● DOCUMENT:
In modern Continental Europe, both these tendencies have been rather weakly developed. From the outset idealism has had an intellectual and æsthetic bias. Any great moral earnestness has been merely an episode in the thought of those nations; and in the same way, too, utilitarianism has played really a subordinate rôle in their intellectual life, because the desire for free initiative has never been a striking feature in the intellectual physiognomy. The love of truth, the enjoyment of beauty, and the social premiums for all who minister to this love and pleasure have been in Continental Europe more potent factors in the national intellectual life than either ethical idealism or practical utilitarianism. And it is only because of its steady assimilation of all European immigrants that the Puritan spirit of the New England colonies has become the fundamental trait of the country, and that moral earnestness has not been a mere episode also in the life of America.

● GOAL 1: According to the passage, what bias has idealism had in modern Continental Europe from the outset?
● GOAL 2: List the factors that the passage names as more potent in Continental Europe's national intellectual life than either ethical idealism or practical utilitarianism.

● DATA LINES:
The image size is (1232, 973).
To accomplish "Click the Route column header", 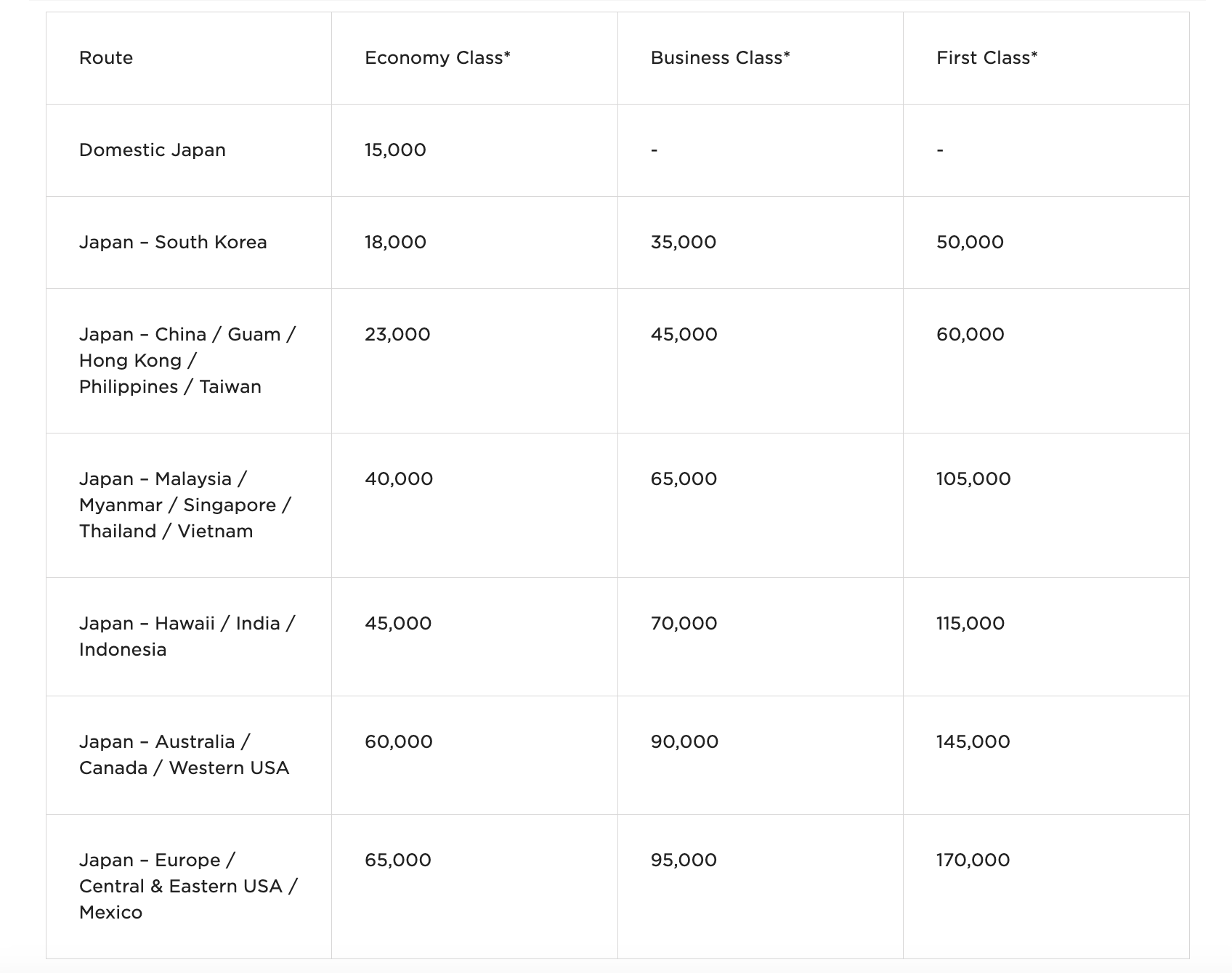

● WORKED ANSWER 1: An intellectual and æsthetic bias.

● WORKED ANSWER 2:
- The love of truth
- The enjoyment of beauty
- The social premiums for all who minister to this love and pleasure